Little of both. No since wasting them and I like to keep up some old ways.
They have to be unwashed eggs! The pickling lime preserves the bloom on the egg blocking any bacteria from entering.
As a child my grandma's smoke house was better than a grocery store.
It had selves of canned vegetables, eggs along with perseveres and jelly.
The hams would be hanging with green mold on them and the sausage in curns covered in hog lard.
 
What sort of lime and what concentration CB/

Ken
Pickling lime two tablespoons to the quart is my recipe
Stir in warm water to almost a and cool to room temperature.

 
Is this because your hens are producing more than needed, or prepping for bad things to come, or is there another reason?
If you have very many chickens, you'll always have excess in good weather and be shorter supply in the winter here. Your hens may lay better in the deep south through the winter though.

I keep 12-15 and get enough for my family and the friend who preserves them. I'm short on heated storage or I would do it too.
 
This is a good idea. We keep chickens, and sell eggs when we can.

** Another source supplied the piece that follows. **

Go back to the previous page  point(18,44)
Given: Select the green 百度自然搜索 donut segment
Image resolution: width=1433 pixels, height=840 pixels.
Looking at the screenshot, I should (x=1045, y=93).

The first winter they lay through decent, then the second winter they molt and take off completely or slow down significantly laying from around November-February.
I like to raise a few pullets every year to have eggs during that time.
With a light in the coop they say they will lay on through, but I don't have any artificial lighting or heating in the coop and don't really want it, just for safety it's too much risk of fire.